Getting a brief idea about how Recurrent Neural Network works along with explanation of RNN layer structure in TMVA module.
In the first blog, I described about my project on which I’ll be working this summer. You can find my part-I blog here. In this blog, I’ll be discussing about structure of RNN and LSTM networks in TMVA-DNN. The current structure includes RNN network with TBasicRNNLayer class. The layer is fully functional with forward and backward propagation. Soon, I’ll be going to implement LSTM layer with such features and post a blogpost highlighting each feature.
There are tons of resources to learn about RNN and LSTM networks but I found this blog post: The Unreasonable Effectiveness of Recurrent Neural Networks by Andrej Karpathy which is quite good for understanding Recurrent Neural Networks along with this blog-post: Understanding LSTMs by Christ Olah which is very well-written for understanding the role of LSTM networks. Let’s discuss RNN network in this blog.
In a RNN, the information cycles through a loop. When it makes a decision, it takes into consideration the current input and also what it has learned from the inputs it has received previously.
Figure-1: The unrolled RNN network can be understood as computational graph. With the help of previous hidden-state, next state can be computed.
Suppose a sentence given as input to train the model. The RNN network can handle data from the beginning of the sentence which will allow more accurate predictions of a new word at the end of a sentence. In reality, this isn’t necessarily true for vanilla RNNs due to vanishing gradient problem.
Figure-2: (left) The function computed by RNN at each time step. (right) the function computed by the whole RNN network.
This is a major reason why RNNs faded out in terms of performance for a while until some great results were achieved using a LSTM network. Adding the LSTM to the network is like adding a memory unit that can remember each words from the very beginning of the input.
Figure-3: The repeating module of LSTM network contains four interacting layers.
I’ll be covering working of LSTM network in my next blog post. It will help to understand how network has been implemented in TMVA module. Let’s discuss RNN layer implementation.
The RNN layer structure has been defined as follows in TMVA:
Figure-4: Implementation of TBasicRNNLayer class (1)
These are variables which will be used through the RNN layer to perform certain tasks. According to the RNN equation:
Figure-5: Recurrent Equation.
We’ve already initialised variables with respect to recurrent equation. The TBasicRNNLayer class also contains function prototypes that will be called to perform certain tasks such as: initialising hidden state, forward propagation, backward propagation, write weight matrices to XML file etc.
Figure-6: Implementation of TBasicRNNLayer class (2)
The Forward() function is being used to compute and return the next hidden state in RNN network followed by CellForward() function which is a forward for a single cell (time unit) and Backward() function to back propagate the error at each timestep followed by CellBackward() function which is a backward for a single cell. The RNN layer is fully functional.
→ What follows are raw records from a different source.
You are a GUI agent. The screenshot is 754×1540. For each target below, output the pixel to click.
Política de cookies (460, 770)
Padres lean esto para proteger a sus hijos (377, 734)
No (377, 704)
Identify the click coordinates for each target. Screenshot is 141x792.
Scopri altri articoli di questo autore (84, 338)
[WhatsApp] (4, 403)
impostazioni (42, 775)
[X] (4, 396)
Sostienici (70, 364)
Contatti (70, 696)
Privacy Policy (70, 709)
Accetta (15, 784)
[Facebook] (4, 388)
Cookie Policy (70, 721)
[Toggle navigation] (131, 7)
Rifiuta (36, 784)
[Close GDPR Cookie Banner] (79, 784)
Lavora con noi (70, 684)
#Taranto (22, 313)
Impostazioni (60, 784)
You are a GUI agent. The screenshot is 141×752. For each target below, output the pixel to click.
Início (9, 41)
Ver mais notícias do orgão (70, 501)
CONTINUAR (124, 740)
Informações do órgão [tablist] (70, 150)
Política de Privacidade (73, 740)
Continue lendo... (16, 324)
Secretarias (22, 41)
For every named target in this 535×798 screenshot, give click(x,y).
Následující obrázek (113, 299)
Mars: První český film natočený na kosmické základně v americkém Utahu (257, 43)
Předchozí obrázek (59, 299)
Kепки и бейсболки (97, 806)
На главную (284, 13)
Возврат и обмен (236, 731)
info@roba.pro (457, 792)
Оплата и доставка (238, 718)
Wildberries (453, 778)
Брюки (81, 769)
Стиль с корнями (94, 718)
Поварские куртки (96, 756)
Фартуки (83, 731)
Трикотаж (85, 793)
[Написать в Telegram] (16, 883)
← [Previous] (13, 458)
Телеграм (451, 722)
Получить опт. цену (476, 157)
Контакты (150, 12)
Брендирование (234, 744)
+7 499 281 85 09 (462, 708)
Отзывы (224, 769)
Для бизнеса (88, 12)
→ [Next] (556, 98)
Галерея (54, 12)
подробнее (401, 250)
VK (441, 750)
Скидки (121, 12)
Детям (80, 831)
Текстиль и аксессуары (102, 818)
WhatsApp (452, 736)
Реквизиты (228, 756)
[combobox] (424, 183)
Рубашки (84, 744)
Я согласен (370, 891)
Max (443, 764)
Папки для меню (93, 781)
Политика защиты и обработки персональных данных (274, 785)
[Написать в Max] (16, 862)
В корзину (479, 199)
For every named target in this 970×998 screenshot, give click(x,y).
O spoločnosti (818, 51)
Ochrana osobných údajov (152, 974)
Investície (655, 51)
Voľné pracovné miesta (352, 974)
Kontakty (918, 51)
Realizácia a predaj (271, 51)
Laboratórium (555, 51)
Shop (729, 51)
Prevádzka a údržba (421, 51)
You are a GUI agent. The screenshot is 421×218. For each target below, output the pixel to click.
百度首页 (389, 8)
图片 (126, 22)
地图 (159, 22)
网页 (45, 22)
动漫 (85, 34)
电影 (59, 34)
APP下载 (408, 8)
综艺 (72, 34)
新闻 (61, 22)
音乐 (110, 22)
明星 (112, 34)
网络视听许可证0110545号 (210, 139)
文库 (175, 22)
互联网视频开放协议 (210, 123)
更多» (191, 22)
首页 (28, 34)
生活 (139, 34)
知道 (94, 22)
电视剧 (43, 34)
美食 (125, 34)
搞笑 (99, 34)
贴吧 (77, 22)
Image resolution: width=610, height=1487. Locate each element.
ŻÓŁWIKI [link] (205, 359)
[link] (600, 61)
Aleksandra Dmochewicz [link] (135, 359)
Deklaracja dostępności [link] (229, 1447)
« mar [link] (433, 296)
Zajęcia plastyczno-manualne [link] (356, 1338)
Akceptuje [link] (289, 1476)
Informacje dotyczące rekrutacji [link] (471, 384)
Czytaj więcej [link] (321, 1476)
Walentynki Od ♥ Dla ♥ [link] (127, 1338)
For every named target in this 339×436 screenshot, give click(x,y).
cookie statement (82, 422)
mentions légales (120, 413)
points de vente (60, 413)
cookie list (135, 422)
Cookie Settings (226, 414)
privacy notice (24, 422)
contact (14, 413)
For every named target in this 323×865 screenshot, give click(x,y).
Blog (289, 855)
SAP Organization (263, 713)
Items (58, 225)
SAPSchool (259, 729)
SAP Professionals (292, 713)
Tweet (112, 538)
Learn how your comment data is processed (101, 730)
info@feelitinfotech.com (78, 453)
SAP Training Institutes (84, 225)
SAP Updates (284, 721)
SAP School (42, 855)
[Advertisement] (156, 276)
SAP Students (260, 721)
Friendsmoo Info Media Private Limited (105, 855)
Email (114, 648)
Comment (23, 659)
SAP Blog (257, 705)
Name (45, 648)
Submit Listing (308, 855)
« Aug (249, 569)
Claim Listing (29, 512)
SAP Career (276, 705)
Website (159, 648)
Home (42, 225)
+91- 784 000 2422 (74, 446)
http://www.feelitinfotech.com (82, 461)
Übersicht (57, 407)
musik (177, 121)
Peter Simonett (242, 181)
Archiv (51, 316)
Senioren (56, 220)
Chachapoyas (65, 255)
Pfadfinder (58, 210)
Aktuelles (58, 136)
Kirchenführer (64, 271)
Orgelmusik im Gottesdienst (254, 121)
The LSTM network acts as memory cell to recurrent networks. The cell is responsible for “remembering” the values. For training a LSTM network, the backpropagation algorithm comes useful which is a little bit tricky to implement and challenging since in LSTM we’re dealing with multiple inputs.
My current work includes the implementation of forward propagation in LSTM which is almost done along with CPU supported tests. In my next story, I’ll be discussing about how LSTM network works and how I’ve designed the class TBasicLSTMLayer.